Dale MacKay prepared our second dish, using ingredients he brought with him from B.C. – a perfect, juicy little fillet of baked black cod that looked like a white building block in a topaz-coloured Thai pork broth. There were pea shoots and bok choy and smoked maitaki mushrooms in that heady consommé, perfumed with kaffir lime, lemon grass and a trace of chili oil. The flavour was wickedly layered and exotic and people could be heard moaning with pleasure as they tasted it. The wine wasn’t so happy. Mitchell Watervale 2010 Riesling from Australia’s Clare Valley tasted fresh and pleasing before the soup arrived but, together, it was as if that blithe, innocent Australian child had woken up in an opium den in Thailand surrounded by shadowed people in masks and incense and cellos… never to be seen again.

            Connie DeSousa created the third dish – a radical leap into an entirely different style of food. Charcut is a real nose-to-tail shrine and Connie and her co-chef, John Jackson, take pride in breaking down and using up the entire animals that they buy. The largest beasts on their shopping list are the farmed bison up in Grand Prairie and for this dinner they used the bison’s heart and a lot of pork to make massive, hearty smoked kielbasa sausages that came to the table on platters, served family style for people to help themselves. Under the sausages was Connie’s take on sauerkraut – shaved raw fennel pickled with caraway – and a rather good grainy mustard made by a Calgary company called Brassica. The sausage was excellent and there were so many that half the guests (including me) asked for and were given doggie bags. The wine was Piovene Porto Godi merlot Fra I Broli 2008 from the Veneto – a classy, ripe, demure Merlot that played well with the sweet juices of the sausage. I would have liked something bigger and rougher with more acidic structure – a rustic Sangiovese maybe – but I suppose that would have been fairly predictable. A good proportion of the room approved the Merlot match.

            The main course was classic Mark McEwan – gorgeous short rib braised in white wine beside a garnet-coloured slice of beef striploin with soft polenta, a spoonful of tomato sauce that had been made from oven-dried tomatoes and was textured halfway between a concassé and a purée, and the very last of the year’s fava beans.
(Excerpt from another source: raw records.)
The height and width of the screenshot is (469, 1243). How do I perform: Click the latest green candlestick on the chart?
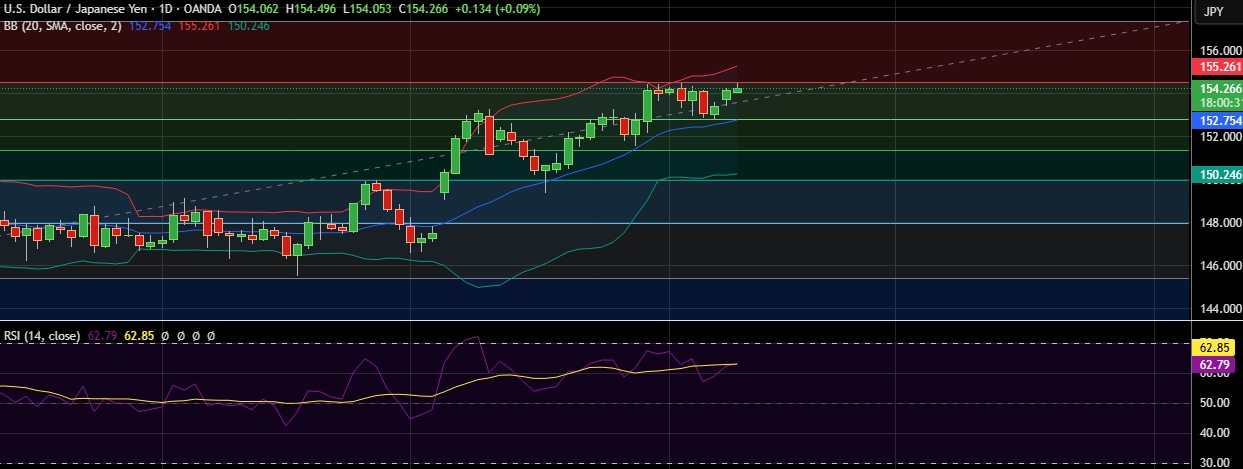[x=738, y=90]
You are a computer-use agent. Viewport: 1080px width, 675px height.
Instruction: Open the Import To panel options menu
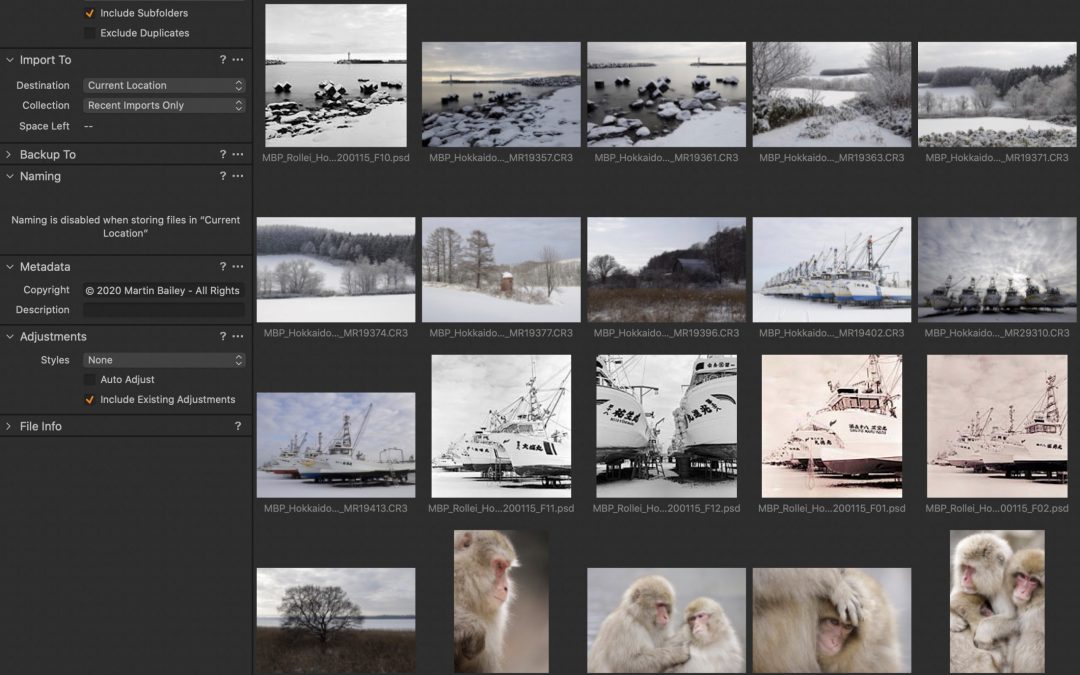click(x=238, y=60)
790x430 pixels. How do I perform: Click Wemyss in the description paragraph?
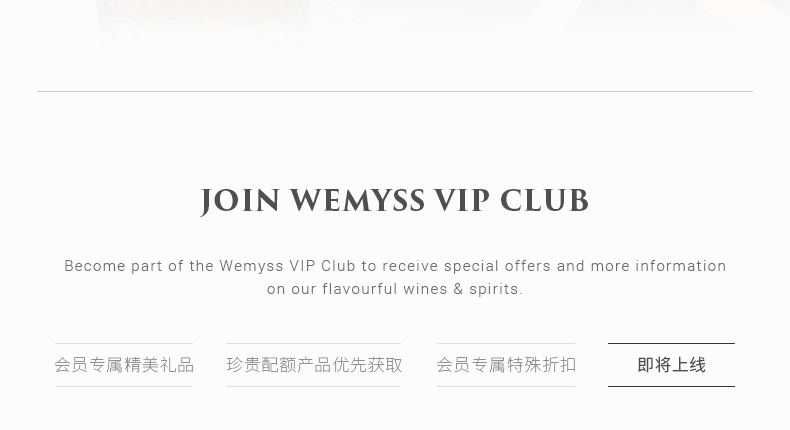(251, 267)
What wasn’t classic McEwan was the fact that the beef was Canadian. For as long as I’ve eaten Mark McEwan’s food – going back to Pronto, circa 1988 – he has been the champion of USDA beef. Last summer, however, he and Brooke McDougall did an event where they compared USDA Prime with grass-fed beef from Prince Edward Island. McEwan was so impressed that he went out to PEI to see for himself and found a great little operation with a dozen or so small farms raising grass-fed, hormone-free cattle which were briefly finished, just before slaughter, on potatoes. Well, what else would it be on PEI? McEwan decided to switch to this beef in his restaurants and at his store and he hasn’t switched back. His kitchens still use USDA beef for burgers and there’s a USDA cowboy ribeye on Bymark’s menu, but otherwise it’s now Canadian beef for Mark. Last night’s showing explains why – a delicious dish, honest and hearty and beautifully matched with a 2007 Bordeaux blend from Hawkes Bay, New Zealand, the legendary Te Mata Coleraine.
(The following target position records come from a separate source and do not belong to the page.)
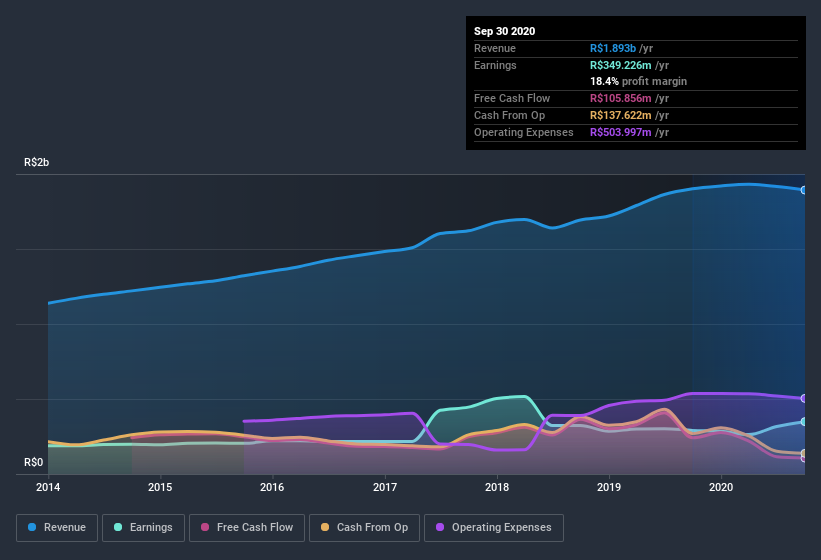The width and height of the screenshot is (821, 560).
Task: Select the 2020 year on the x-axis
Action: [x=721, y=487]
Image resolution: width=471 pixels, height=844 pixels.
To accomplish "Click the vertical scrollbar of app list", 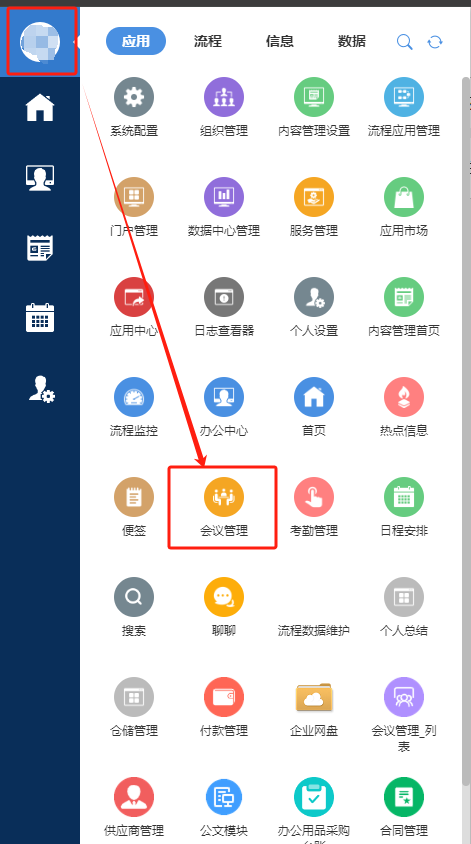I will [x=466, y=431].
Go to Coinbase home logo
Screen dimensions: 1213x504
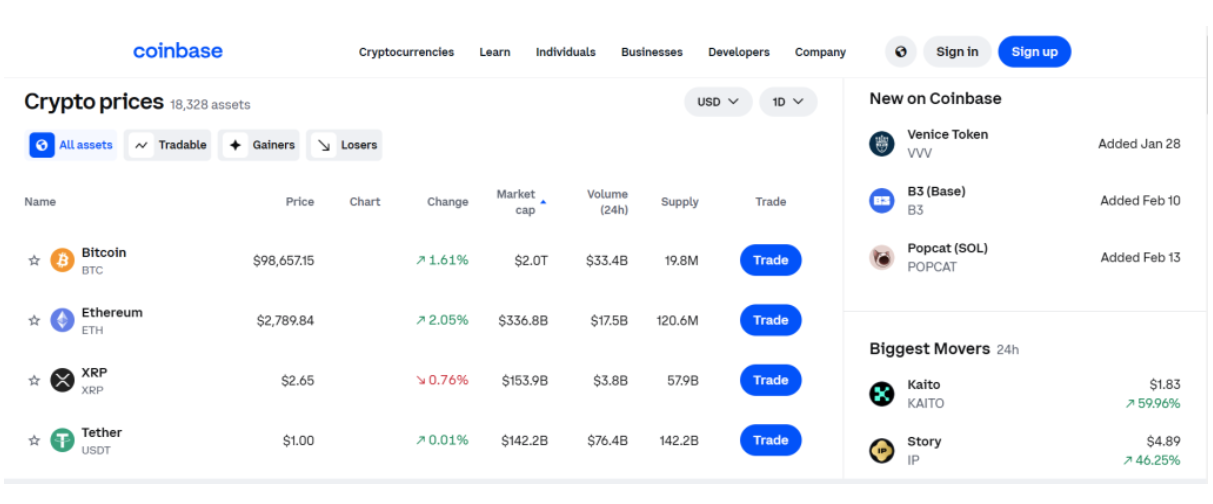coord(178,51)
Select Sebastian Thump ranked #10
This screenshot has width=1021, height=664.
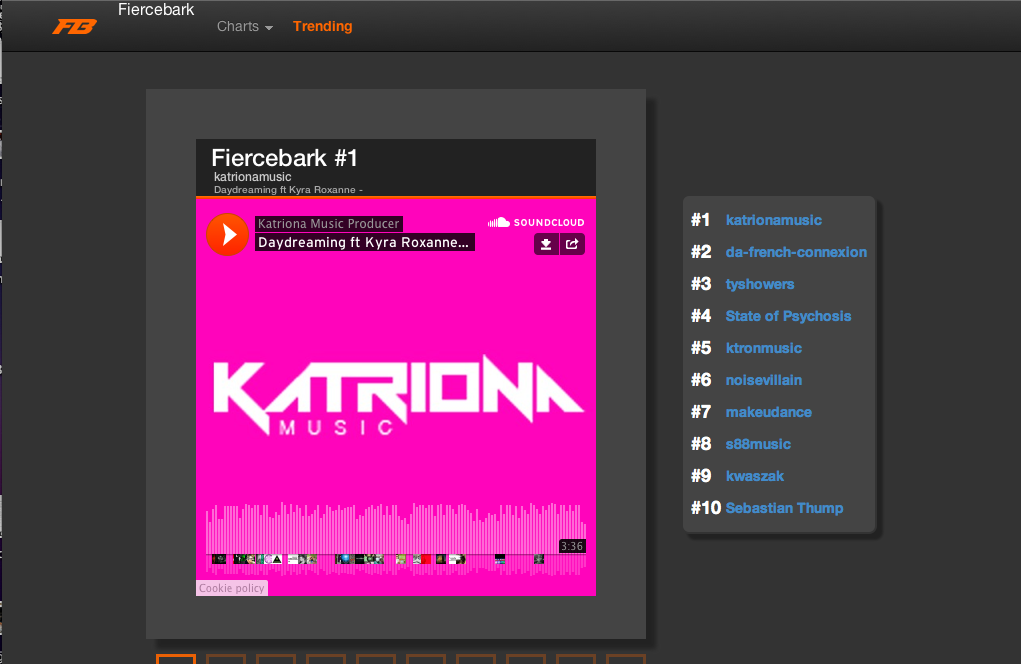coord(784,508)
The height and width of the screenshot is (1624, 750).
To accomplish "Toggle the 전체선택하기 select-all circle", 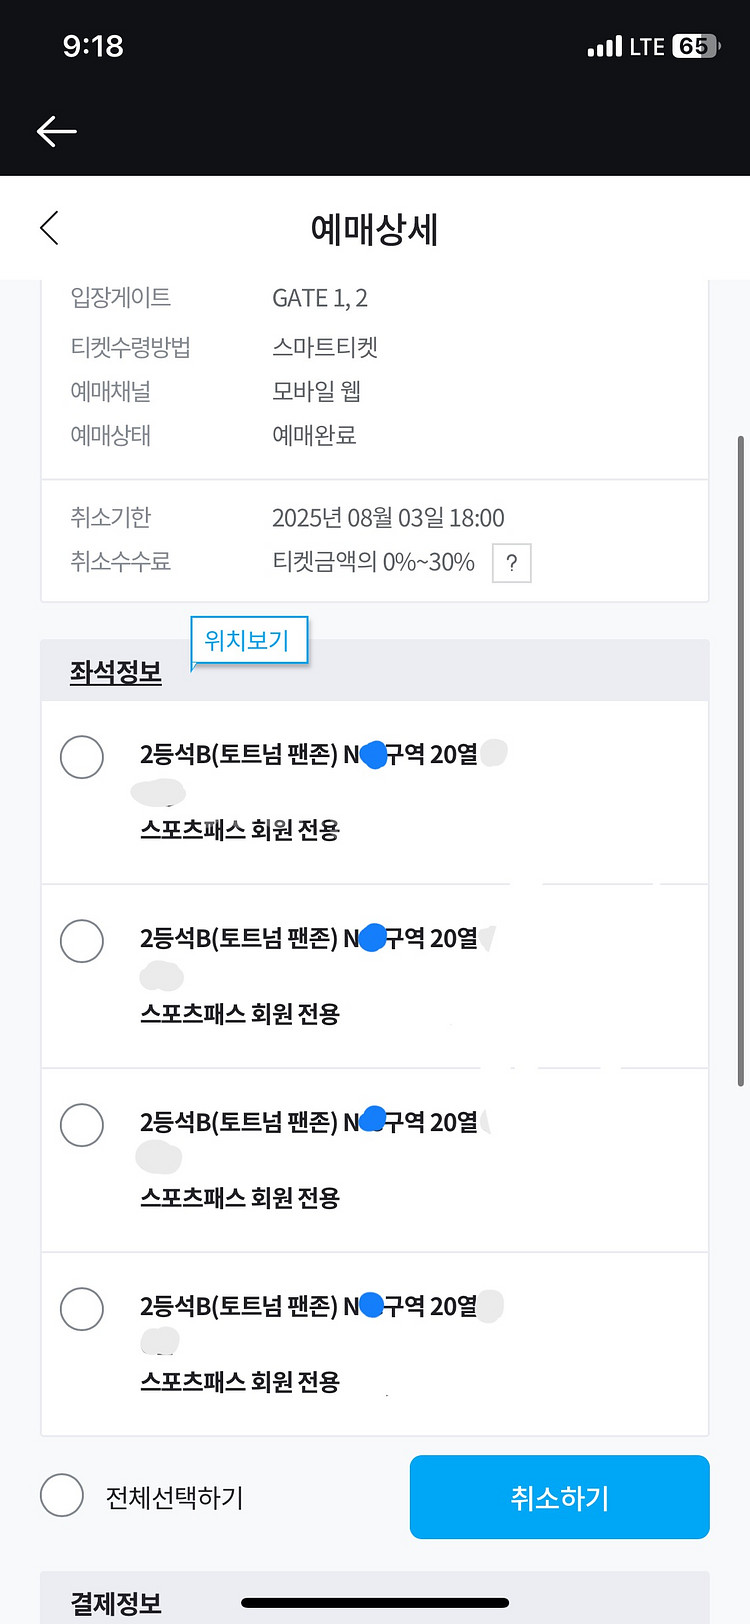I will (62, 1496).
Then there was cheese – the cider-washed Le Guillame Tell from Quebec with a subtle aroma of apple and mushroom; sweet, gentle Niagara Gold from the Upper Canada Cheese Company; and a firm, forthright Avonlea Clothbound Cheddar from Prince Edward Island – in honour of the beef, presumably. Melissa Stunden poured a smashing young single-vineyard vintage port with this – Quinta do Noval Silval 2005 – that surprised everyone by its precocity.

The finale was a miniature chocolate and peanut butter torte with concord grape ice and crisp vanilla tuille that was gone in a flash.

Apparently the second season of Top Chef Canada finished shooting in September and is now in the editing salon, ready to appear on tv screens next March. The nation is holding its breath.